• Welcome to the new COTI server. We've moved the Citizens to a new server. Please let us know in the COTI Website issue forum if you find any problems.

"The Lord of the Rings" Meets Traveller

Long ago, I came up with an adventure to introduce Trav to die-hard Fantasy players - here's the condensed story; comments invited:


While trying to catch up to the fleet that would eventually settle the Sword Worlds, the converted freighter SS "Laxenbourg" made a serious navigational screwup, and ended up in what would become the Vanguard Reaches.

After their ship is disabled in a system with a single habitable planet - and an accident that forced a messy evecuation (the sleeperships' wreckage can be found on a moon of one of the system's gas giants) - the colonists (a cult-like LotR revival) quickly fell back on their "training", and quickly slid down to G/TL3, naming their states after those in the books.

The Humans, Hobbits and Dwarves are descendants of these cultists; some flora native to the Shire and the Dwarven heartland began causing genetic changes to some descendants, altering their physical forms along the lines of the races in the books, likely via an as-yet-undetermined psionic effect; the flora itself is virtually extinct. These genetic changes are slowly breeding themselves out, and the Hobbits and Dwarves are slowly returning to human-normal.

PROBLEM 1 => List the peoples that the Traveller adventure passage names as descendants of the cultists.
PROBLEM 2 => Pick up the Traveller adventure passage after its final sentence and write what comes next.
The lines after this point are separate material, unrelated to the Traveller adventure passage.

INPUT DATA =>
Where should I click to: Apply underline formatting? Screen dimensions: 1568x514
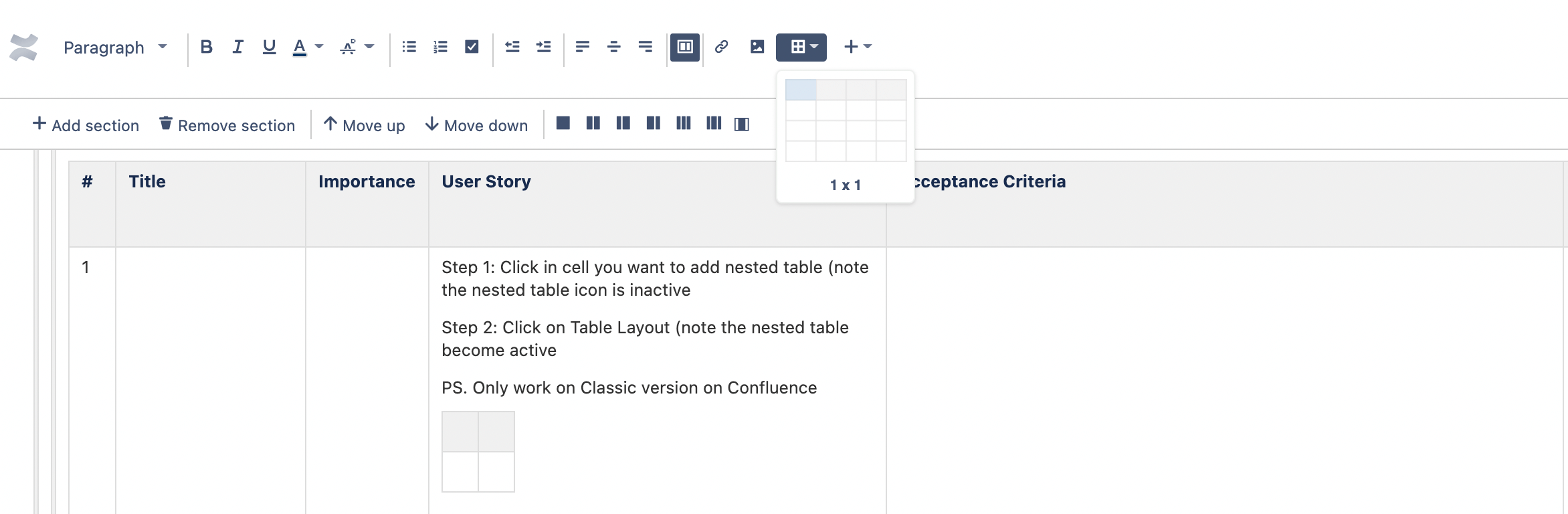[x=268, y=47]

RESULT 1 => Humans, Hobbits, Dwarves

RESULT 2 =>
-Note that the process will take several generations to complete un-aided, but may be either impeded or reversed if the original flora is saved and cultivated.


In the intervening millenia, the crew and passenger's descendants have totally lost their original history. Steeped in Tolkien's stories, as they reverted to Iron Age feudal societies, they began to forget about a place called "Earth"...


The world is located to spinward of Vanguard Reaches Sector; planetary stats(CT): X867870-3 347

The system poses a significant navigational hazard internally, due to its multiple asteroid belts.

The planet itself is rich in both Platinum and Lanthaneum; with about 1 - 3 months of dedicated searching, Belter PC's will discover major Zuchoi deposits in two of the Belts.


The "Elves" are the descendants of pre-Maghiz Darrian explorers stranded on the planet following a very bad mis-Jump (they, too, have long-forgotten their true origin, simply believing that they came from "above").

They are not actually immortal: the anagathic properties of a certain fruit has extended their lifespans to c.300 standard years. This fruit has assumed religious connotations among the 'elves', and is almost never mentioned to outsiders, and then only in the context of "majic" (note that the Elves honestly believe this).

The fruit is also a powerful psi-booster.


The "real" SAURON was a human Genghis Khan-type figure from about 300 years after the humans first landed. He organized a massive coalition of Orcish tribes, and laid waste to most of the settled region of the world's main continent.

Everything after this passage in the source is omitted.